No creo haber sido el único niño que, tras comerse todos los dulces y algunas frutas, abandonaba la bolsa de plástico de aquellos bolos decembrinos con exactamente la misma cantidad de tejocotes y cacahuates que el organizador en turno de cada posada a la que acudí, puso en ellos. No pedía posada, las velas me servían solamente para una incipiente y pueril piromanía que no llegó a mayores y destrozaba las piñatas con una furia imberbe cuyo origen quizás no estaba tanto en los dulces que caerían tras el palazo final, sino en el mero gusto de destruir algo sin salir regañado.
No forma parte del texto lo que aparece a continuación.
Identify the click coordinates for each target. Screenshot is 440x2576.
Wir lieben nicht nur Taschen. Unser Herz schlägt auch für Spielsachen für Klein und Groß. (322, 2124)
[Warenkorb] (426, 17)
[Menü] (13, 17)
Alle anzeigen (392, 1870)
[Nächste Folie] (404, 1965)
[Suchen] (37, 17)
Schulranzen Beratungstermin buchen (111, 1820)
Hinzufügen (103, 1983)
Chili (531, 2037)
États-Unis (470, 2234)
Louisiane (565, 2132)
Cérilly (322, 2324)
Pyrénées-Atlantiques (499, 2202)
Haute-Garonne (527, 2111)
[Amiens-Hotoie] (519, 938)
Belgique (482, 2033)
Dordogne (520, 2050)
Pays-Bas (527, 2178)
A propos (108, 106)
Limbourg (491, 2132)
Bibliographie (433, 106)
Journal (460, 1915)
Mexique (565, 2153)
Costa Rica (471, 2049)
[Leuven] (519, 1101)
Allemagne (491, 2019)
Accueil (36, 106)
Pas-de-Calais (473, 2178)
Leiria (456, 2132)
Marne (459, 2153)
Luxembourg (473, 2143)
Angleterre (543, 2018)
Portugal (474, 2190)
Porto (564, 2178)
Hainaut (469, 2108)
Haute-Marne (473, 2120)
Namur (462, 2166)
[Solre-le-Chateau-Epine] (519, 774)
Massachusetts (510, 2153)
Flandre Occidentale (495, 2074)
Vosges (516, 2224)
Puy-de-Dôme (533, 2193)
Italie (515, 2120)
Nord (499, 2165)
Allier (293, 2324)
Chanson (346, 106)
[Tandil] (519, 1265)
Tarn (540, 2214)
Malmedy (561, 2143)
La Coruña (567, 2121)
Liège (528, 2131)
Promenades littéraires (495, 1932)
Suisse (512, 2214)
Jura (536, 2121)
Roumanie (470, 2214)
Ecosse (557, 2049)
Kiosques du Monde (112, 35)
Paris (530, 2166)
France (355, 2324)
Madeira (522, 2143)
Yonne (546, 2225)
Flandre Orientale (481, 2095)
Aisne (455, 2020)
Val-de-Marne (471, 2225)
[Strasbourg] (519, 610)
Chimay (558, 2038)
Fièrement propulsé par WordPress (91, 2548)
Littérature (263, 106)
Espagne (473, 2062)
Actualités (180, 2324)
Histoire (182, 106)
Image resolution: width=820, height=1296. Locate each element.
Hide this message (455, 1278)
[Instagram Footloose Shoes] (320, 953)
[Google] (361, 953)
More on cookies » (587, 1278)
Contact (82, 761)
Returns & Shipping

El caso es que en aquellos tiempos prefería los colores brillantes de los dulces o las envolturas llamativas y le hacía el feo a los cacahuates que, además de no ser azucarados, se tenían que pelar, lo cual por supuesto implicaba un desafío a la flojera de un chiquillo malcriado que no quería perder tiempo en eso.
Más adelante, dos años antes de cumplir la mayoría de edad, aún imberbe, sin rastros de la piromanía infantil y gracias a una identificación falsa, las cantinas ponían de nuevo ante mí a los cacahuates, salados, enchilados y en el peor de los casos japoneses. El yo joven e inexperto los despreció una vez más y prefería acompañar el Bacardí Añejo (sí… en aquellos años bebía Bacardí Añejo… mea culpa!) con frituras, salchichas guisadas o chicharrón de puerco. “Botana chafa” pensaba yo del fruto seco en cuestión y aunque sí comía unos cuantos, lo hacía a regañadientes y creo que no apreciaba su verdadero sabor debido al exceso de aceite, sal, ácido cítrico y chile en polvo que a veces les ponen quienes los comercializan. En esas noches preparatorianas era yo cliente frecuente de “El Granero”, por ahí en avenida las américas y recuerdo perfectamente que los tragos corrían veloces entre pláticas de futbol, las novias y los pleitos. Recuerdo también que nos atendían de maravilla, tal vez porque acababan de abrir o quizás porque al mesero le hacía gracia tener como parroquianos a un grupo de mozalbetes escandalosos; en cualquier caso la botana era vasta y repetíamos platillos, pero siempre se quedaban los cacahuates, despreciados en su platito de melamina beige.
Ahora, con muchos más años de vida y una barba mediocre, puedo decir que me gustan los cacahuates. Los pido en las cantinas y los ando sacando de los bolos que, al contrario de los de mi infancia, se quedan con todos los dulces. Debo decir que si bien he probado los cacahuates en varias presentaciones, no me gustan los japoneses, ni los enchilados, ni los garapiñados; prefiero salados pero sobre todo, me gustan para pelar. Con los años aprendí a valorar su sabor puro más allá de lo que les puedan agregar para sazonarlos y, aunque puedo consumir de todos, me gusta entender que, por sí solos, tienen un sabor característico que los hace ser lo que son, independientemente de condimentos y envolturas. Me agrada tomarme el tiempo y observarlos antes de reventar las cáscaras entre mi pulgar y mi índice para luego comerlos; me gusta tratar de adivinar su tamaño, cuáles están más frescos y cuáles ya están un poco amargos. Me gusta comprarlos al natural y tostar algunos de ellos para tener una diferencia en el sabor y en la textura. Me gusta entender eso y experimentar.
El poco conocimiento que el tiempo y la experiencia me han dado sobre los cacahuates me ha enseñado a observarlos, y más aún, a disfrutar ese proceso de observación. Observarlos me ayuda a conocerlos. Conocerlos me ayuda a entender sus diferencias y a elegir sin descalificar. Al final, todos son cacahuates, no importa que no sean mis favoritos o que no sean de mi agrado.
A estas alturas de mi vida, despreciar los cacahuates y preferir un dulce de color brillante sería imposible. Tildarlos de botana chafa nada más porque a un lado hay chicharrón me parece absurdo. Decir que los japoneses no valen la pena y que sólo los naturales son buenos es impensable.
¡Carajo! Es viernes y tengo que mandar mi texto.
¡Y yo que pensé que iba a escribir sobre el arte contemporáneo!